## Work task
On every line of the listing, check for "hamburger"; copy the lines that have it.

## Record extracts
——————————

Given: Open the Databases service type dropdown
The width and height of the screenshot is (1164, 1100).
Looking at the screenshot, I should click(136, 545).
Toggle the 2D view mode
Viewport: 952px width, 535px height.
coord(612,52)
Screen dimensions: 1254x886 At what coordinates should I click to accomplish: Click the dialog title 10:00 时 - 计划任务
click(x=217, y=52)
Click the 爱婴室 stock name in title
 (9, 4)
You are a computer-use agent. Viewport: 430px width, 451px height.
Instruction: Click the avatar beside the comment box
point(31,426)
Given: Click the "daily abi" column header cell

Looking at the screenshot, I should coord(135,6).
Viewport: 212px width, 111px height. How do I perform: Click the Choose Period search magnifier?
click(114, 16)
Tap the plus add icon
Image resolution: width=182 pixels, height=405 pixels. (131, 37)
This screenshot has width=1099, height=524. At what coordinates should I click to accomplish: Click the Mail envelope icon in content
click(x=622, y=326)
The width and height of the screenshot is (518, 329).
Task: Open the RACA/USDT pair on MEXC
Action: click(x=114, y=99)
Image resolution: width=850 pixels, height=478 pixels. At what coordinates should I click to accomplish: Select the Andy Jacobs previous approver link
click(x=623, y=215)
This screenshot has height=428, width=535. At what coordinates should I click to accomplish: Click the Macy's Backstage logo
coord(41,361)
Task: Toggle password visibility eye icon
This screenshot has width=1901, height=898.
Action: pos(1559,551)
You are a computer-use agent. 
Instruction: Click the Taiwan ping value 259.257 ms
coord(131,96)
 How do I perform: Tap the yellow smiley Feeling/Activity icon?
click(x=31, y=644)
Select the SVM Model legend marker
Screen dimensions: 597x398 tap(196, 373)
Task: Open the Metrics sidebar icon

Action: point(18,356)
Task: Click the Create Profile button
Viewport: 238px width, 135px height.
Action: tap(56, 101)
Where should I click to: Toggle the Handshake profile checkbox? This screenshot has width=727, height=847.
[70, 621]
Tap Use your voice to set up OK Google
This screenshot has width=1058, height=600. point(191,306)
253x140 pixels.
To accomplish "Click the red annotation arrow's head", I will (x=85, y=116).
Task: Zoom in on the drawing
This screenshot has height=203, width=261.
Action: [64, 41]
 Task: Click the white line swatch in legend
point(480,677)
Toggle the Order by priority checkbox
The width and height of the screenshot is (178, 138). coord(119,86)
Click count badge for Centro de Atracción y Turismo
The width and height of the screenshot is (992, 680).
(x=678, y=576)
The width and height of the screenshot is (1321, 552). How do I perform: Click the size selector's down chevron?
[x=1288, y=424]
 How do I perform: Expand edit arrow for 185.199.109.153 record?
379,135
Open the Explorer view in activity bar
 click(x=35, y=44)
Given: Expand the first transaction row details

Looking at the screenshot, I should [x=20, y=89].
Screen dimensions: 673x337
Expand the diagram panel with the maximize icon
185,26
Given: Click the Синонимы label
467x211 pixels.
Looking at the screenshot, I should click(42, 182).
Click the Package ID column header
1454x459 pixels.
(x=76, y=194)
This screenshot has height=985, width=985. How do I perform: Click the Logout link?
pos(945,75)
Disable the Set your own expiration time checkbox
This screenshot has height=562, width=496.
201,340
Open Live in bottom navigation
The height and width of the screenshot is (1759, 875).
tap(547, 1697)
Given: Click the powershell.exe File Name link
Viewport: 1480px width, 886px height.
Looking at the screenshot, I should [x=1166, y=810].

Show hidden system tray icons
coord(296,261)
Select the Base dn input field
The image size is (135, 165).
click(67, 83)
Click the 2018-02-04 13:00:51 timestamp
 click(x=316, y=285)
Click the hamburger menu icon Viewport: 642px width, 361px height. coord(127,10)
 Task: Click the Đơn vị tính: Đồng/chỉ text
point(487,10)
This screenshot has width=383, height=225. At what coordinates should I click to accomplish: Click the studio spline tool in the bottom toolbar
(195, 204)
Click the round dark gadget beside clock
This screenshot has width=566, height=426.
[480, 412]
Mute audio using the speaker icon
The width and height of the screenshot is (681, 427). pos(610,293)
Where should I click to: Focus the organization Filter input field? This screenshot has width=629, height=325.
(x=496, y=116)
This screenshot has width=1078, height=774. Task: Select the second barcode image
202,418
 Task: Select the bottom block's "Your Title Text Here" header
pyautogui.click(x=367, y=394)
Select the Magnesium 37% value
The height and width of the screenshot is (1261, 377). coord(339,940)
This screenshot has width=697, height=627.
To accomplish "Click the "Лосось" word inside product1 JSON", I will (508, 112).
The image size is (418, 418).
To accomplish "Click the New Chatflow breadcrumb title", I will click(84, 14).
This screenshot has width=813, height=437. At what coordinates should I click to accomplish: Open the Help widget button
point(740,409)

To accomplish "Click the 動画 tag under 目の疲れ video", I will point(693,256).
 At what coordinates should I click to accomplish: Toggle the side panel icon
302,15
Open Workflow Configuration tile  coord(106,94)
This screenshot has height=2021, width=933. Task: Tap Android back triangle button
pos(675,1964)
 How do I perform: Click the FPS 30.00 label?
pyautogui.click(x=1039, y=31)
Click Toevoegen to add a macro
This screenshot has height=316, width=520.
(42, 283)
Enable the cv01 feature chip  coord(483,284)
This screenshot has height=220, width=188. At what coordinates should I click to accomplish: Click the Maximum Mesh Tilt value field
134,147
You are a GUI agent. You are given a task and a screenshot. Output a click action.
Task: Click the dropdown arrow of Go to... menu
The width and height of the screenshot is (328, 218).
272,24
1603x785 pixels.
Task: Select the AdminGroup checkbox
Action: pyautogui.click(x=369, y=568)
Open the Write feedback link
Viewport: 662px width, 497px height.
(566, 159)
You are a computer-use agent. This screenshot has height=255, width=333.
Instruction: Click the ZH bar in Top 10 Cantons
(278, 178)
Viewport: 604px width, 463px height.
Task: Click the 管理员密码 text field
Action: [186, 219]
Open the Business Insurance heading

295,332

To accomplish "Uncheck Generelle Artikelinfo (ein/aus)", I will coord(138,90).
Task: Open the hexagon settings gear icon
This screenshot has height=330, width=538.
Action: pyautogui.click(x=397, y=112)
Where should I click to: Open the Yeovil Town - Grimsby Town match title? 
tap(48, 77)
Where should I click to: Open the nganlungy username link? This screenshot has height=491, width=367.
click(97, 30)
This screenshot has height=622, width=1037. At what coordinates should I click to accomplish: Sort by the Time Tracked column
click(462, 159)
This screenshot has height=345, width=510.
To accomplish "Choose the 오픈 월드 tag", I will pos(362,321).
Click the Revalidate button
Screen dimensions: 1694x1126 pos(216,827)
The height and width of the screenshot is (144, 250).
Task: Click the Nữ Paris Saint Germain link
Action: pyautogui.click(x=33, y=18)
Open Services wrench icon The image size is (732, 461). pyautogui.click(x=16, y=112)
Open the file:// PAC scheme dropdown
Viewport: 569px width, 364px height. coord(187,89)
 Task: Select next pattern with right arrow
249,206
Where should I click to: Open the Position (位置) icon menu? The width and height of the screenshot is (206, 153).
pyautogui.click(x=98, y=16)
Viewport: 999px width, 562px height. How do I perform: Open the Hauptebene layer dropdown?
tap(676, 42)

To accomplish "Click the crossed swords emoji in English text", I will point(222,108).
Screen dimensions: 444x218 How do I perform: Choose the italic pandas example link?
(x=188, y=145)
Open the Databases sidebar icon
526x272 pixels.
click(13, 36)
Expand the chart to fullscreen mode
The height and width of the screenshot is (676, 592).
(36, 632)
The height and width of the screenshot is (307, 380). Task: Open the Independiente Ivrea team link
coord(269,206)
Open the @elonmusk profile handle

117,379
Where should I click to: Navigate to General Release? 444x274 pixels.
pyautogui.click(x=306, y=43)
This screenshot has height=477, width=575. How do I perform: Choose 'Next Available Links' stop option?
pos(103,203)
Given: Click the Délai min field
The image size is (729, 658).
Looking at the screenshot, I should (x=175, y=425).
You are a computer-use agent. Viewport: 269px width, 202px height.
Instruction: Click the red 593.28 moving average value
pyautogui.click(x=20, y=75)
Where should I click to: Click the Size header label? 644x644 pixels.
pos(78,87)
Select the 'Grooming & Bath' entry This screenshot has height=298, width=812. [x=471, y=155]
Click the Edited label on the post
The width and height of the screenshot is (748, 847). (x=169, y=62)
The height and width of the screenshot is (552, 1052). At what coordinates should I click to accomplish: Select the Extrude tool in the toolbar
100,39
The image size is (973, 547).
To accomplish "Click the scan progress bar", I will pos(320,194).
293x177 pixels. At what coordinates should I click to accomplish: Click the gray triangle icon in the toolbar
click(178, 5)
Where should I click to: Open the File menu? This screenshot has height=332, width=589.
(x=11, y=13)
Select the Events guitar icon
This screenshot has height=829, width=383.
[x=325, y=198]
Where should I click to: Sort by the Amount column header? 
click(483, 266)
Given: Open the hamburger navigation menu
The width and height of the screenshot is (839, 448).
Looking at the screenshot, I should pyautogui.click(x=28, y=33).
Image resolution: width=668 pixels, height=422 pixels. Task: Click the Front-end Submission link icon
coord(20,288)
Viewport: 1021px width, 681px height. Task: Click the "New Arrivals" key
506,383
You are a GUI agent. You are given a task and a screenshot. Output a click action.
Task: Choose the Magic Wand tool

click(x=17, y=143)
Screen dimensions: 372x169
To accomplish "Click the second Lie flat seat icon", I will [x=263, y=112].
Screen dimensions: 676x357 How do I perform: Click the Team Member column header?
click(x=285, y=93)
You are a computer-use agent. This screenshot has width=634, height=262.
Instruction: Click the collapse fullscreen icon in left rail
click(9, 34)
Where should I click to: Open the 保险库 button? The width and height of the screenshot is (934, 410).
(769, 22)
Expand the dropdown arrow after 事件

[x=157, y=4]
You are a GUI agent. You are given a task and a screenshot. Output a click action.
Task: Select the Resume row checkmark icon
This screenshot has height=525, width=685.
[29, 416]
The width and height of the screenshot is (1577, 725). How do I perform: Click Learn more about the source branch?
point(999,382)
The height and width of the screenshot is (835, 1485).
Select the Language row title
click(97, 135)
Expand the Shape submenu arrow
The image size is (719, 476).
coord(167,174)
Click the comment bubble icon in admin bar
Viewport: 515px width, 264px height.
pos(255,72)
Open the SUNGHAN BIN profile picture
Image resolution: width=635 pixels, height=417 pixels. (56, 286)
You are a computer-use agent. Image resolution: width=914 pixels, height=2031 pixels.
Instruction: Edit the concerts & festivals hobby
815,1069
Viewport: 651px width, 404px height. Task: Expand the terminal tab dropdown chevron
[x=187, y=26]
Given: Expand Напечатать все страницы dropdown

——————————

## Problem solution
Click the hamburger menu icon Viewport: 642px width, 361px height. coord(127,10)
Given: Open the hamburger navigation menu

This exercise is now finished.